Final perform a composite weighted interpolation for the current pixel to the nearest 4 samples.
*/
varying vec2 in_Coord;
uniform float in_Sample;
uniform vec2 in_Screen;
uniform sampler2D in_GIField;
uniform sampler2D in_SDField;
#define TPI 9.4247779607693797153879301498385
#define PI 3.1415926535897932384626433832795
#define TAU 6.2831853071795864769252867665590
#define EPSILON 0.001 // floating point precision check
#define dot(f) dot(f,f) // shorthand dot of a single float
float ATAN2(float yy, float xx) { return mod(atan(yy, xx), TAU); }
float DIRECT(vec2 v1, vec2 v2) { vec2 v3 = v2 - v1; return ATAN2(-v3.y, v3.x); }
float DIFFERENCE(float src, float dst) { return mod(dst - src + TPI, TAU) - PI; }
float V2_F16(vec2 v) { return v.x + (v.y / 255.0); }
float VMAX(vec3 v) { return max(v.r, max(v.g, v.b)); }
vec2 SAMPLEXY(vec2 xycoord) { return (floor(xycoord / in_Sample) * in_Sample) + (in_Sample*0.5); }
vec3 TONEMAP(vec3 color, float dist) { return color * (1.0 / (1.0 + dot(dist / min(in_Screen.x, in_Screen.y)))); }
float TESTMARCH(vec2 pix, vec2 end) {
float aspect = in_Screen.x / in_Screen.y,
dst = distance(pix, end);
vec2 dir = normalize((end*in_Screen) - (pix*in_Screen)) / in_Screen;
for(float i = 0.0; i < in_Sample; i += 1.0) {
vec2 test = vec2(pix.x * aspect, pix.y) + (dir * (i/in_Screen));
test.x /= aspect;
vec4 sourceCol = texture2D(gm_BaseTexture, test);
float source = max(sourceCol.r, max(sourceCol.g, sourceCol.b));
if (source < EPSILON && sourceCol.a > 0.0) return 0.0;
}
return 1.0;
}
vec3 WCOMPOSITE(vec3 colors[4], float weights[4], vec2 uv) {
// (uv * A * B) + (B * (1.0 - A)) //0, 2, 1, 3
float weightA = (uv.y * weights[0] * weights[2]) + (weights[2] * (1.0 - weights[0])),
weightB = (uv.y * weights[1] * weights[3]) + (weights[3] * (1.0 - weights[1]));
vec3 colorA = mix(colors[0], colors[2], weightA),
colorB = mix(colors[1], colors[3], weightB);
return mix(colorA, colorB, uv.x);
}
void main() {
vec2 xyCoord = in_Coord * in_Screen;
vec2 xyLight = SAMPLEXY(xyCoord);
vec2 xyDelta = sign(sign(xyCoord - xyLight) - 1.0);
vec2 xyShift[4];
xyShift[0] = vec2(0.,0.) + xyDelta;
xyShift[1] = vec2(1.,0.) + xyDelta;
xyShift[2] = vec2(0.,1.) + xyDelta;
xyShift[3] = vec2(1.,1.) + xyDelta;
vec2 xyField[4]; vec3 xyColor[4]; float notSource[4]; float xyWghts[4];
for(int i = 0; i < 4; i++) {
xyField[i] = (xyLight + (xyShift[i] * in_Sample)) * (1.0/in_Screen);
xyColor[i] = texture2D(in_GIField, xyField[i]).rgb;
notSource[i] = 1.0 - sign(texture2D(gm_BaseTexture, xyField[i]).a);
xyWghts[i] = TESTMARCH(in_Coord, xyField[i]) * sign(VMAX(xyColor[i])) * notSource[i];
}
vec2 uvCoord = mod(xyCoord-xyLight, in_Sample) * (1.0/in_Sample);
vec3 xyFinal = WCOMPOSITE(xyColor, xyWghts, uvCoord);
vec4 xySource = texture2D(gm_BaseTexture, in_Coord);
float isSource = sign(xySource.a);
gl_FragColor = vec4((isSource * xySource.rgb) + ((1.0-isSource) * xyFinal), 1.0);
}
EDIT: This DOES produce the intended result in empty space, but ends up with nasty artifacting near emitters and occluders. I tried to solve this in the for-loop in the main function by weighting out the emitter/occluder (source pixels in the scene texture) colors, but this isn't working.

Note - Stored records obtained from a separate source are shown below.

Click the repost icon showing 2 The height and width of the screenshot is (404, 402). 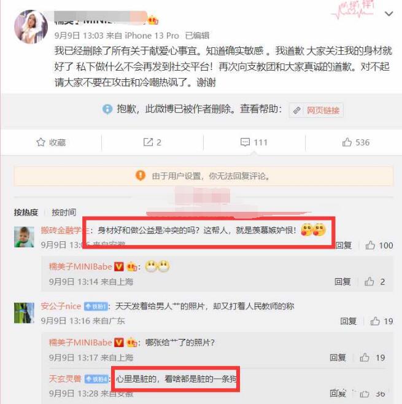point(148,142)
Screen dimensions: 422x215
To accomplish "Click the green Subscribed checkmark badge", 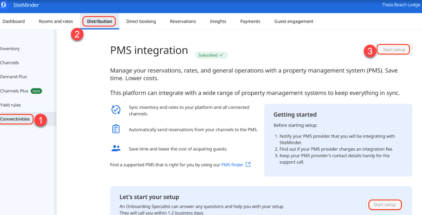I will point(211,55).
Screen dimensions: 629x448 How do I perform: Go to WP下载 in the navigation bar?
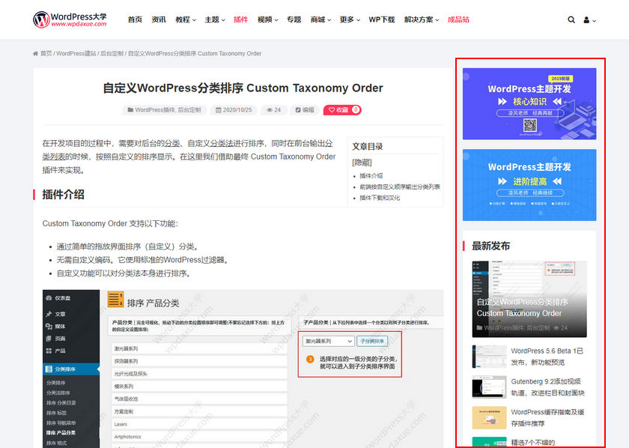381,19
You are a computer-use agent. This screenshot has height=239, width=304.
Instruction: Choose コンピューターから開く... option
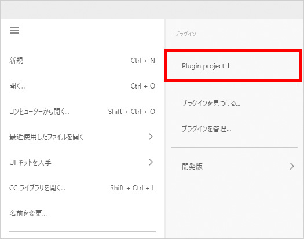pyautogui.click(x=39, y=112)
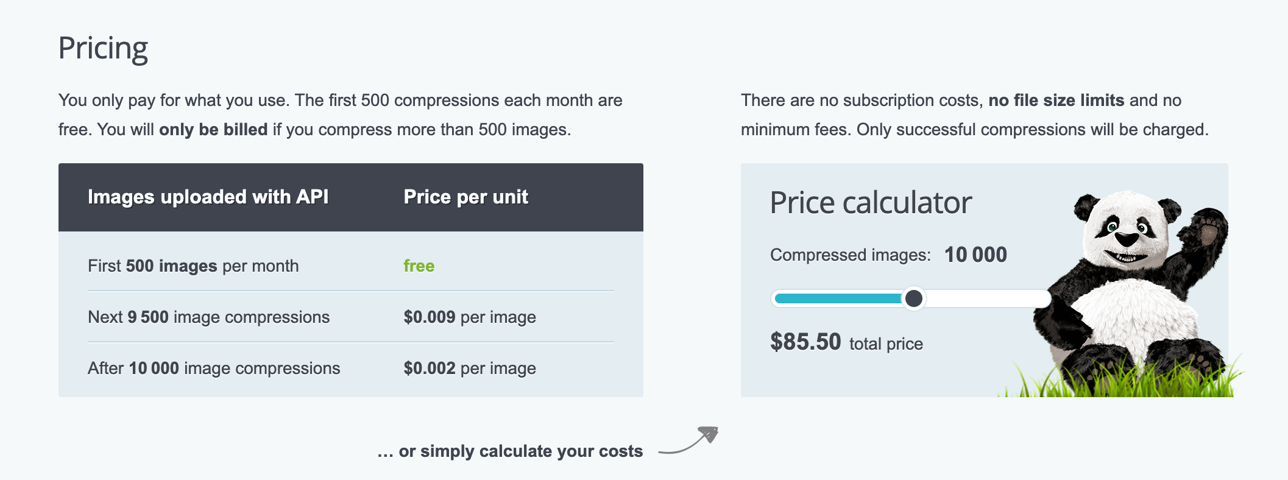Select the 'Images uploaded with API' column header
1288x480 pixels.
208,197
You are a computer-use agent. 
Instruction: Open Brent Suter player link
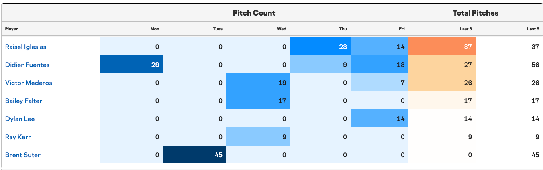[x=23, y=155]

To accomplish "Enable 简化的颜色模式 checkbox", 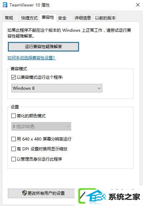I will 13,116.
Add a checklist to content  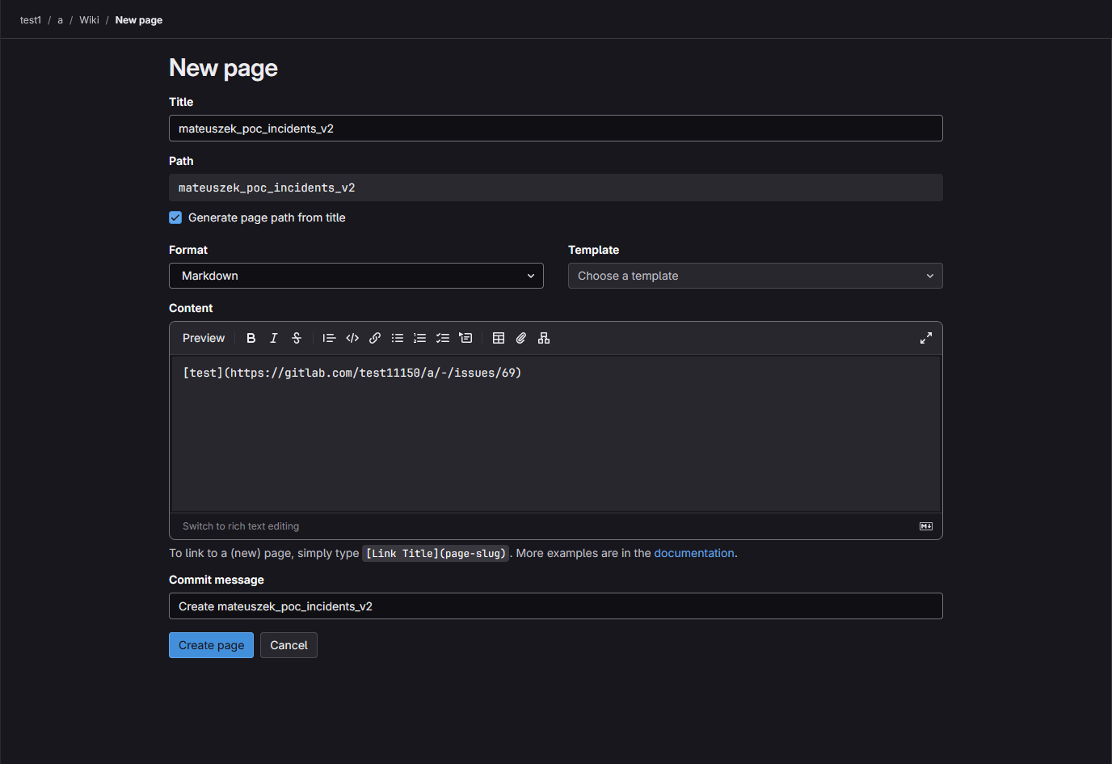coord(443,338)
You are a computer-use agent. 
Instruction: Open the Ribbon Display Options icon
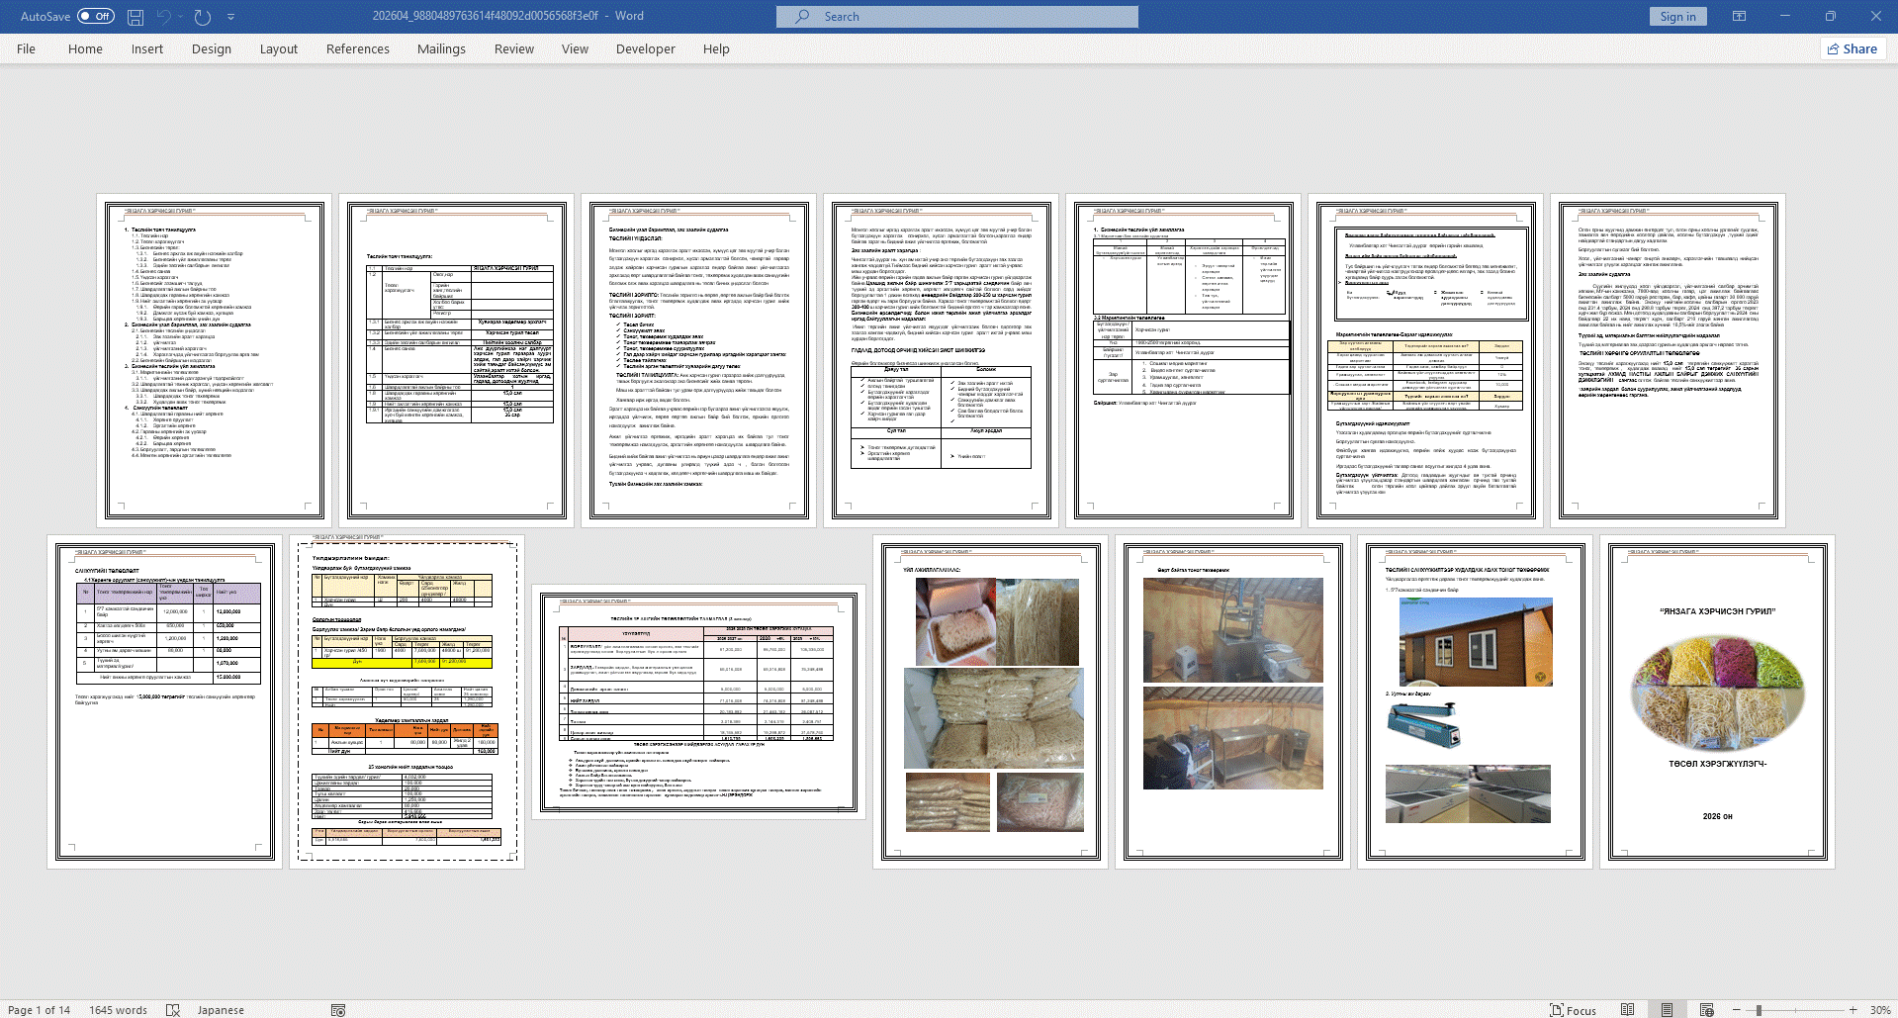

See shader code attached (Shadertoy). I noticed that the weighting function will actually produce some colors with a weight of 0 (as expected as originally written). I currently don't have a solution for how to remove colors from the interpolation process entirely.
Full Source Code
Full Color Shader Code
I have a container with several graphics containing circles. I would like to only render this container's outline, without the graphics themselves.
I managed to draw the outlines using OutlineFilter, and I managed to make the container transparent using AlphaFilter, but not both at the same time, no matter in which order I added the filters.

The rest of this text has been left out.